2. Kejadian di Perpustakaan

20 5 15
                                    

"Nggak bareng sama pacarnya lagi, Cha?"

Aku mendelik malas mendengar itu.

"Apaan sih Kak Atta. Yang kemaren itu bukan pacar Echa!"

Aku masih menggerutu ketika menaiki motor Kak Atta di jok belakang. Kak Atta ini Kakakku satu-satunya. Fyi, kami hanya dua bersaudara. Yang terdiri dari empat orang sebagai keluarga inti. Bunda, ayah, Kak Atta dan juga aku. Usia Kak Atta terpaut 7 tahun denganku. Umurnya sudah 24 tahun tetapi masih belum menikah. Bukan jomblo karena sudah punya pacar. Kak Tania namanya. Mereka sudah menjalin hubungan selama tiga tahun. Dan aku juga sudah mengenal Kak Tania cukup baik karena sering di ajak main ke rumah oleh Kak Atta.

Saat ini, Kakakku ini sedang sibuk bekerja untuk menabung uang untuk biaya pernikahan--katanya sih begitu. Karena tempat bekerjanya cukup jauh dari rumah, Kak Atta selalu berangkat pagi dan karena selalu melewati sekolahku jika hendak menuju kantornya jadi setiap pagi kami selalu berangkat bersama. Hemat biaya dan ongkos--ini katanya. Di tambah aku juga malas kalau harus membawa motor. Merepotkan.

"Udah?"

Aku mengangguk. "Iya."

Motor pun melaju masuk ke jalan raya bersamaan dengan otakku yang memutar kembali kejadian kemarin.

---

"Lo ngapain sih?"

"Pastiin lo sampe rumah dengan keadaan baik-baik aja."

Aku memutar bola mata mendengarnya.

Apa coba maksudnya itu? Apa dia nggak ada kerjaan sampai mau ikuti aku begini? Daripada aku berbicara lagi dengannya dan menjadi kesal, lebih baik aku diam saja. Menganggap seolah kehadirannya tidak ada di depanku.

Mobil angkot sudah mulai beranjak pergi.

Dari rumahku ke sekolah perlu waktu sekitar 10 menit jika menaiki sepeda motor. Tetapi karena saat ini aku menaiki angkutan umum mungkin setidaknya perlu 15 sampai 20 menit karena (mungkin ini hanya perasaanku saja) bapak-bapak yang mengendarai angkot ini menggerakkan angkot dengan begitu lamban. Seolah sengaja untuk menjebakku berlama-lama di dalam sini. Sebenarnya tidak jadi masalah jika saja cowok di depanku ini tidak ada.

Mobil angkot melambat sebelum berhenti ketika ada seorang ibu-ibu yang membawa banyak belanjaan dari kejauhan yang hendak naik. Ibu-ibu itu langsung menyerobot masuk dan duduk tepat di samping kananku sehingga--

"Maaf Bu, pundak kanan dia lagi sakit. Hati-hati." Cowok itu langsung beranjak menghalangi ibu-ibu itu ketika pundak kirinya hampir mengenai pundak kananku. Aku menahan napas. Nyaris saja pundakku yang sakit menjadi sasaran lagi.

Ibu itu menekuk alisnya. "Yaudah, Mas. Masnya aja di sini biar saya yang di situ." cibirnya sedikit ketus.

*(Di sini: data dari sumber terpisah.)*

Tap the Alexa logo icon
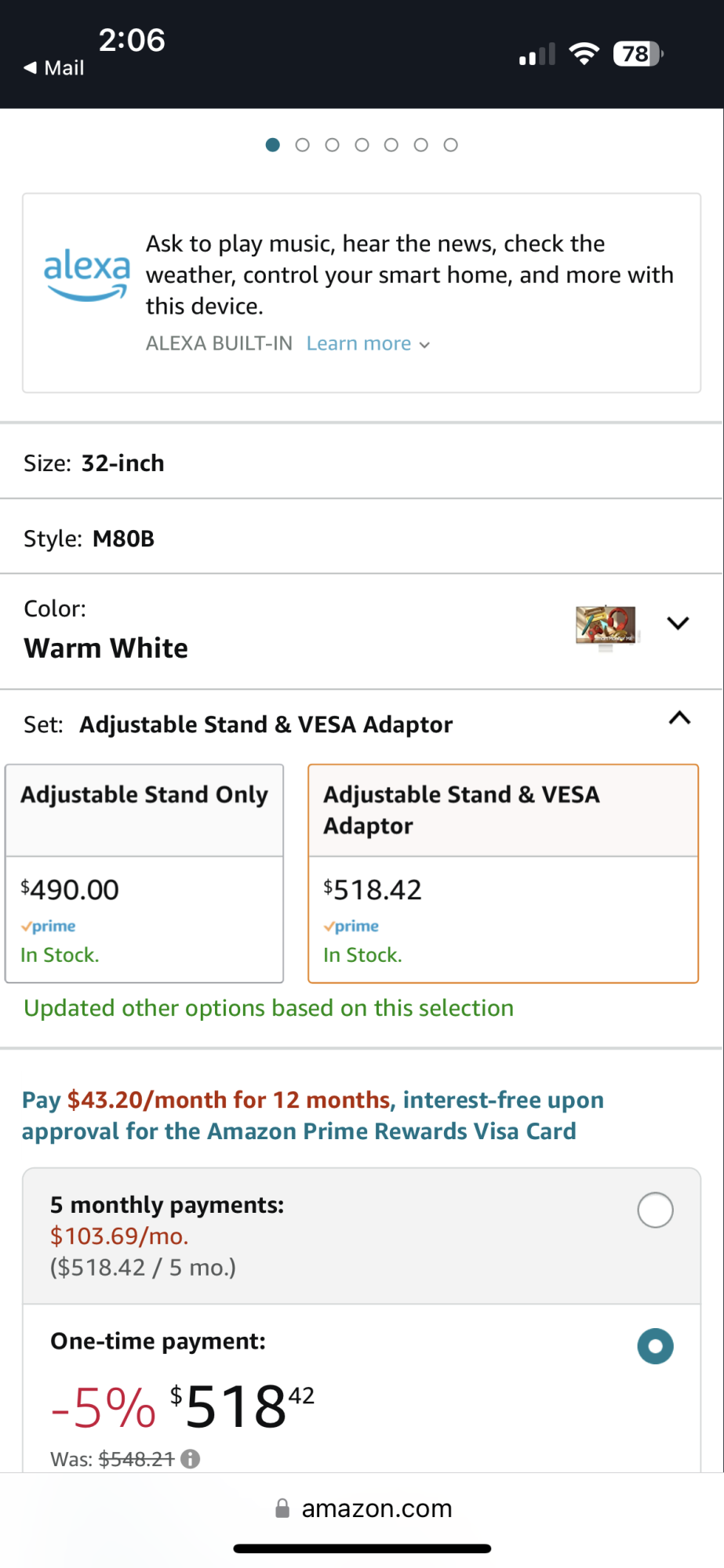tap(86, 274)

Cowok itu mengangguk, mengiyakan.

Untuk kesekian kalinya dalam sehari aku mengembuskan napas panjang-sepanjang-panjangnya. Aku melirik sebentar dari ekor mata ketika cowok itu membantu memindahkan belanjaan si ibu sebelum duduk tenang di sampingku.

"Lo ngapain sih?" tanyaku pelan. Pertanyaan yang sama.

"Emang gue ngapain?" tanyanya balik. Aku langsung memutar bola mata.

"Serah lo deh. Cape gue."

Mobil angkot kembali bergerak. Bermenit-menit aku lalui dengan sesekali berkedip dan menghela napas pendek hingga sedikit lagi sampai tiba di perumahan rumahku.

"Perumahan depan, kiri bang." ucapku sedikit keras agar terdengar oleh bapak supir angkot.

Mobil melambat sebelum berhenti sempurna agak jauh dari perumahanku. Aku langsung keluar dari angkot dengan hati-hati. Memberi uang lembaran 5000an dan mengucapkan terima kasih lalu bergegas masuk ke dalam perumahan.